* **What this task involves**
Copy the stretch of the forum thread on virtual calls and test implementations from "Well I had a" through "comments tightly :)", word for word.

— START Source passage —

1. https://bugs.chromium.org/p/chromium/issues/detail?id=580389...

Out of curiosity, why use virtual calls in those cases? Why not just have two different implementation files -- one for tests, and one for production -- and choose one based on which one you're doing? It seems like a win all around.
There's always performance hacks to be found in big apps, in exchange for implementation complexity and man-hours. And there's always a next bottleneck to be found. Performnace bugs are subject to an extended form of survivorship bias where they become bigger when the preceding perf bottlenecks get fixed.
I've refreshed and seen three major revisions of your comment after writing a full reply to the first one, and I can't say I've been able to clearly follow where you're coming from and where you're going with any of them. I would suggest that if you feel the need for such drastic revisions, it may be worth reconsidering whether whatever you're trying to argue is really compelling.
His advice is sage and you should look past whatever deficiencies you find in his form of communication. Simply put there's always bigger fish to fry, and virtual methods are a quick and easy way to implement test stubs. Especially when the compiler devirtualizes.
Well I had a response to that originally but his edits kind of changed how much sense my reply made in response. Here's what I had:

Performance is only one aspect of it. It also reduces code bloat, reducing the program's size footprint. Most tests (yes, I know, not all, but most) should not make it into the final binary users are running. I also don't see what's "hacky" about making a foo.test.cc file when I want an alternate implementation for foo.cc. It seems to be quite a positive and clear way to document the fact that an implementation is only needed for testing, and vice-versa. And not only that, but it reduces compile (& link) times, since you only need to compile one of the two implementations for each use case.

Sorry! That's a risk you have when following comments tightly :)

— END Source passage —
— START Recorded data —

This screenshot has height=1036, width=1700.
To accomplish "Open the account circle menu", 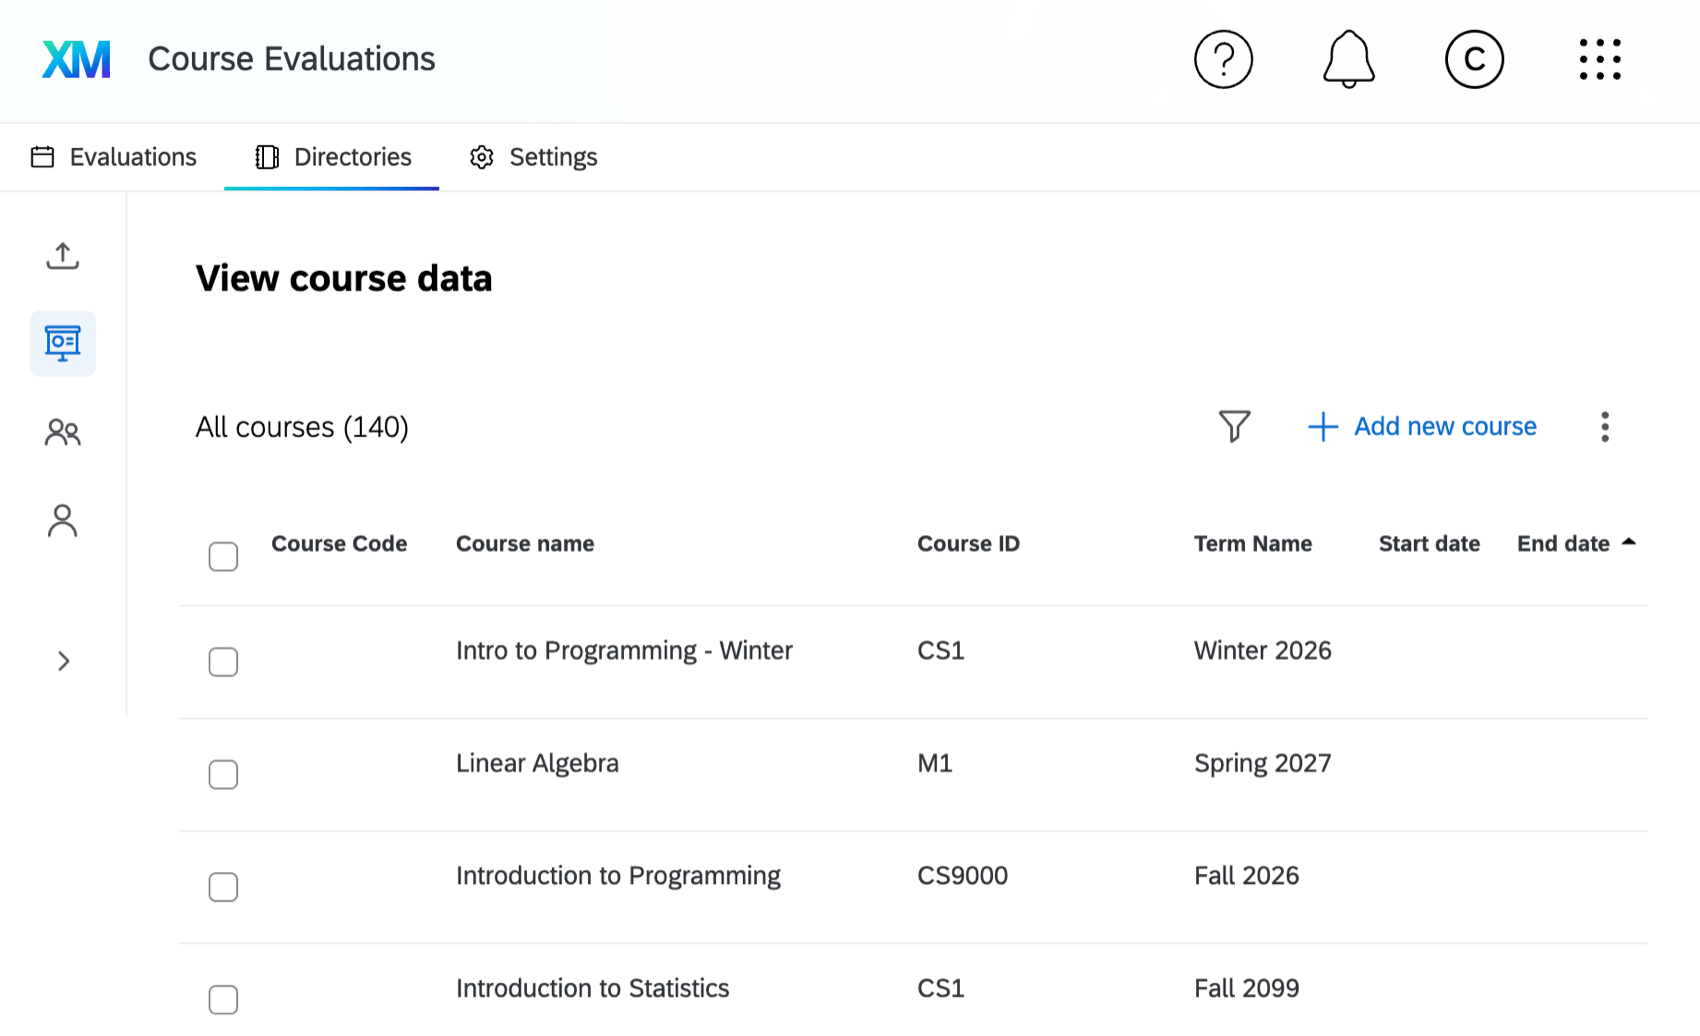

— END Recorded data —

* **Answer to this exercise**
Well I had a response to that originally but his edits kind of changed how much sense my reply made in response. Here's what I had:

Performance is only one aspect of it. It also reduces code bloat, reducing the program's size footprint. Most tests (yes, I know, not all, but most) should not make it into the final binary users are running. I also don't see what's "hacky" about making a foo.test.cc file when I want an alternate implementation for foo.cc. It seems to be quite a positive and clear way to document the fact that an implementation is only needed for testing, and vice-versa. And not only that, but it reduces compile (& link) times, since you only need to compile one of the two implementations for each use case.

Sorry! That's a risk you have when following comments tightly :)